▶ _Your instructions_:
From the top of the records below down to the line containing "Click the Email", reproduce every line exactly.

▶ _Excerpted records_:
+++

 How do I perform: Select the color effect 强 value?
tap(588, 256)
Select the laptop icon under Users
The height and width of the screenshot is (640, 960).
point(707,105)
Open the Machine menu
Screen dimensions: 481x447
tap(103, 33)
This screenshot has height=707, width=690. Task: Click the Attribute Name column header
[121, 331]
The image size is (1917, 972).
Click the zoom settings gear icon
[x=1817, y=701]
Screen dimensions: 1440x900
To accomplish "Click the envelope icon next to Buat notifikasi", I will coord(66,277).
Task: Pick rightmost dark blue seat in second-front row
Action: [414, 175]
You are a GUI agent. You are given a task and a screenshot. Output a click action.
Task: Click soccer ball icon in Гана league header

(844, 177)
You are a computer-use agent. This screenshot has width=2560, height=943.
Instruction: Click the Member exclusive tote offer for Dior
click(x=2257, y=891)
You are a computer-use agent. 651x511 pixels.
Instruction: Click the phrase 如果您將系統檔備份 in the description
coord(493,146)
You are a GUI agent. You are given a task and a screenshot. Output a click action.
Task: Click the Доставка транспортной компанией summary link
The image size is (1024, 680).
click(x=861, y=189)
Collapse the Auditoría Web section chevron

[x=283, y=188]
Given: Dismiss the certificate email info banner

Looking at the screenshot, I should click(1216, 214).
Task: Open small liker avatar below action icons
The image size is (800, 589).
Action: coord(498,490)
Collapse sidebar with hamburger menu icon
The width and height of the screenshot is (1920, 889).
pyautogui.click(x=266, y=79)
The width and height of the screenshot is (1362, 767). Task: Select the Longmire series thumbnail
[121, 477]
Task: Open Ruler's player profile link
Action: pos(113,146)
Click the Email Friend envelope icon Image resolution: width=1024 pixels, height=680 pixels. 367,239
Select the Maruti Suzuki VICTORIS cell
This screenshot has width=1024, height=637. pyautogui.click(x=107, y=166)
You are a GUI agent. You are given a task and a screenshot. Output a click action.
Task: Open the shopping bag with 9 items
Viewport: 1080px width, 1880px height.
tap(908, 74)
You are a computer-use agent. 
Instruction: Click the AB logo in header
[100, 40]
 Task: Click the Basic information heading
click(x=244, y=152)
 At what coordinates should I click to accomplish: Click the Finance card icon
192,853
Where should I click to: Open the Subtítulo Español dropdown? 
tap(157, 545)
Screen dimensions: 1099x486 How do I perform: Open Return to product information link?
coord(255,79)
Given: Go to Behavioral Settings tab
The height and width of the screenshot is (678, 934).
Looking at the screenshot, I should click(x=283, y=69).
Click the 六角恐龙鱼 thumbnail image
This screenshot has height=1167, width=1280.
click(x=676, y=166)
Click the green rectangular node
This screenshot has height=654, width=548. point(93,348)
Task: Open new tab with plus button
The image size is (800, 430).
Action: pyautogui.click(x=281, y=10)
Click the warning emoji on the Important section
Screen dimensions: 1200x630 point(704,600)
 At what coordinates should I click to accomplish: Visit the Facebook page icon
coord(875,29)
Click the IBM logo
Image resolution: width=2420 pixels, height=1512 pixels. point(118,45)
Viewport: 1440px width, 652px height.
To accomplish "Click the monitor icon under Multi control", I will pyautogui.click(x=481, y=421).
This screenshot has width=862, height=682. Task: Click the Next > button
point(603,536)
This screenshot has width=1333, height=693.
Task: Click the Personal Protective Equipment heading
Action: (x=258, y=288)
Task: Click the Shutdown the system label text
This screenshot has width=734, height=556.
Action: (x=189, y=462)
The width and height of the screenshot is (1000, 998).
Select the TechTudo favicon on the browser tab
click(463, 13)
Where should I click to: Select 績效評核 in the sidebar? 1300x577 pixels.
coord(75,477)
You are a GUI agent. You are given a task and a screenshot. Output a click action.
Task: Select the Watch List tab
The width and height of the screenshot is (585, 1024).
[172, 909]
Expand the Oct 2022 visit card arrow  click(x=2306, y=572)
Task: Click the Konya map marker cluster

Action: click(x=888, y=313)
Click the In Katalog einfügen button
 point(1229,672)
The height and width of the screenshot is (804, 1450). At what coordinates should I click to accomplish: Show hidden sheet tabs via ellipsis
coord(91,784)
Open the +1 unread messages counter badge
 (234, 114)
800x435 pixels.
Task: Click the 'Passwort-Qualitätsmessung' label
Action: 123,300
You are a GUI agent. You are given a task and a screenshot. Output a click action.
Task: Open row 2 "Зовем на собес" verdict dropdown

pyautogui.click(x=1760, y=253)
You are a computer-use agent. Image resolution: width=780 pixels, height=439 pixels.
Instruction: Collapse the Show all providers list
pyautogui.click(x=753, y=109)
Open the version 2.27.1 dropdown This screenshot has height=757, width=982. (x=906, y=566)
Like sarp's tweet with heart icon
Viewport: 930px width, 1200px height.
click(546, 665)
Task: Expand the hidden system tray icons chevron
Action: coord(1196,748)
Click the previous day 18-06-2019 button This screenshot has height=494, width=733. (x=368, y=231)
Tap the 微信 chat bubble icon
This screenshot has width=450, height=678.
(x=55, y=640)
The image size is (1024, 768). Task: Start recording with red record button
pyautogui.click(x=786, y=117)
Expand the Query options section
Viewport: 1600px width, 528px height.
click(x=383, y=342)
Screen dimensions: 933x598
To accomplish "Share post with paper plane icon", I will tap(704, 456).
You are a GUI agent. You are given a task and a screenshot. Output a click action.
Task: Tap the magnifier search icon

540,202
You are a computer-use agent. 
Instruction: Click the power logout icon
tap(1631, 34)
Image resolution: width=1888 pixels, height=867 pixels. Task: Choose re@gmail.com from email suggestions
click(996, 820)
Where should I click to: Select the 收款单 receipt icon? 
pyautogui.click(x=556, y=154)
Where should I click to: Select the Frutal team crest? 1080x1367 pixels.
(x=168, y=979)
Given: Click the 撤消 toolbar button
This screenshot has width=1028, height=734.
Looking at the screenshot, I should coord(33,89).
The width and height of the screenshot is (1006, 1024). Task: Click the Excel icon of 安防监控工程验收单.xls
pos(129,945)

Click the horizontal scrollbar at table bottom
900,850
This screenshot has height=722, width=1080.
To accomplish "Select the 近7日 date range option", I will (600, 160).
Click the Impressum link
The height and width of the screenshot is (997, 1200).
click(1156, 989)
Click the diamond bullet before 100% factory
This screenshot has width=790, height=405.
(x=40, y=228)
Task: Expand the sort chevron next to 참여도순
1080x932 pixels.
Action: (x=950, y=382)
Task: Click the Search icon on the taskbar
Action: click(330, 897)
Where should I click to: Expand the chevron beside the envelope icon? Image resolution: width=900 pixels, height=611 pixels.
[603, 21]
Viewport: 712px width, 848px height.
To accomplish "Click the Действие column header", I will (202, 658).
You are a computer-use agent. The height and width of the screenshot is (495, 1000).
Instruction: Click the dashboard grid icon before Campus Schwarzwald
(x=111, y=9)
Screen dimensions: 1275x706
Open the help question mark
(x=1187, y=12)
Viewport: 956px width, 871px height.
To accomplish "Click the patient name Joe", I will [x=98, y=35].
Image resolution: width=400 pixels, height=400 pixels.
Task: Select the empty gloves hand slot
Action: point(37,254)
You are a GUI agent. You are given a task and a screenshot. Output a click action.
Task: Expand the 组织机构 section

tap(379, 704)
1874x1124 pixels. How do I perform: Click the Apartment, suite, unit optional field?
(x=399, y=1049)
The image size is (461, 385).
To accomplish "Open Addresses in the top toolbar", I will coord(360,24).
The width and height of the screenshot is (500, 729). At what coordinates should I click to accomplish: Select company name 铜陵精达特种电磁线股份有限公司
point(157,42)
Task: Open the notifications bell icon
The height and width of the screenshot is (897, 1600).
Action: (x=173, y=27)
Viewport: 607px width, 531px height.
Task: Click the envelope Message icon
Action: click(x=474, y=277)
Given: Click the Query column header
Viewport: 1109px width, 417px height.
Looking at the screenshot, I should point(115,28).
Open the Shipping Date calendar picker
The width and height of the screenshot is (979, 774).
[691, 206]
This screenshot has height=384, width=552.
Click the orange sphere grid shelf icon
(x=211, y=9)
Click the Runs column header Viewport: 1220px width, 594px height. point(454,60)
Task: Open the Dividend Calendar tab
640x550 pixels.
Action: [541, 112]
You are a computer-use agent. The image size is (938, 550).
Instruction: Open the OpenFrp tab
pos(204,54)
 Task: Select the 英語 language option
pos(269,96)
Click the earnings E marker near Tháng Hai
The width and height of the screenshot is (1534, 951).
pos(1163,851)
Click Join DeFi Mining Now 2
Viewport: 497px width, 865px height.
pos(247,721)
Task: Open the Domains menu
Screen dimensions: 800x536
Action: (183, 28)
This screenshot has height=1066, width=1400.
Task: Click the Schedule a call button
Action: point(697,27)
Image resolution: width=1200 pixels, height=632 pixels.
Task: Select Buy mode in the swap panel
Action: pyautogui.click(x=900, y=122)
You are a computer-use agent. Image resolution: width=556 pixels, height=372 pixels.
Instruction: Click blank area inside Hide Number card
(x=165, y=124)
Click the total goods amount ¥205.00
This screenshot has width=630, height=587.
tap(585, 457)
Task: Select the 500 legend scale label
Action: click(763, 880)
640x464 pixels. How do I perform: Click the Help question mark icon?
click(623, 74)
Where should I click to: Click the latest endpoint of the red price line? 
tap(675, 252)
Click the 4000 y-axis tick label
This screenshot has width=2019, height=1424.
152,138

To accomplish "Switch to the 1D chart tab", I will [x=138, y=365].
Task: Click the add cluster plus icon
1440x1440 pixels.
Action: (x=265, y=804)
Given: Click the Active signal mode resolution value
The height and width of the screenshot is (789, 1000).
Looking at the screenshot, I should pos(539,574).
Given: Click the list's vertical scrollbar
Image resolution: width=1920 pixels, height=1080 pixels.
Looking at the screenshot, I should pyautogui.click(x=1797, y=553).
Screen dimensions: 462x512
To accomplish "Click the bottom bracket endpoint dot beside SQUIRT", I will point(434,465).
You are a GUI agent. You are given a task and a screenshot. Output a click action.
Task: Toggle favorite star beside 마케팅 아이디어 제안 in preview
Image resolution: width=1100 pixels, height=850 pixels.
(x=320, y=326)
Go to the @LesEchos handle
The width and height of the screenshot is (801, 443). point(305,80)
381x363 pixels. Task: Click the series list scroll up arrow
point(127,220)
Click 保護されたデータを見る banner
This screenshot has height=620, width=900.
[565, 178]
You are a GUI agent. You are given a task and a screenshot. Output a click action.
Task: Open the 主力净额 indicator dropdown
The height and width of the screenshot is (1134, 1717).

+++

▶ _Exercise response_:
 How do I perform: Select the color effect 强 value?
tap(588, 256)
Select the laptop icon under Users
The height and width of the screenshot is (640, 960).
point(707,105)
Open the Machine menu
Screen dimensions: 481x447
tap(103, 33)
This screenshot has height=707, width=690. Task: Click the Attribute Name column header
[121, 331]
The image size is (1917, 972).
Click the zoom settings gear icon
[x=1817, y=701]
Screen dimensions: 1440x900
To accomplish "Click the envelope icon next to Buat notifikasi", I will coord(66,277).
Task: Pick rightmost dark blue seat in second-front row
Action: [414, 175]
You are a GUI agent. You are given a task and a screenshot. Output a click action.
Task: Click soccer ball icon in Гана league header

(844, 177)
You are a computer-use agent. This screenshot has width=2560, height=943.
Instruction: Click the Member exclusive tote offer for Dior
click(x=2257, y=891)
You are a computer-use agent. 651x511 pixels.
Instruction: Click the phrase 如果您將系統檔備份 in the description
coord(493,146)
You are a GUI agent. You are given a task and a screenshot. Output a click action.
Task: Click the Доставка транспортной компанией summary link
The image size is (1024, 680).
click(x=861, y=189)
Collapse the Auditoría Web section chevron

[x=283, y=188]
Given: Dismiss the certificate email info banner

Looking at the screenshot, I should click(1216, 214).
Task: Open small liker avatar below action icons
The image size is (800, 589).
Action: coord(498,490)
Collapse sidebar with hamburger menu icon
The width and height of the screenshot is (1920, 889).
pyautogui.click(x=266, y=79)
The width and height of the screenshot is (1362, 767). Task: Select the Longmire series thumbnail
[121, 477]
Task: Open Ruler's player profile link
Action: pos(113,146)
Click the Email Friend envelope icon Image resolution: width=1024 pixels, height=680 pixels. 367,239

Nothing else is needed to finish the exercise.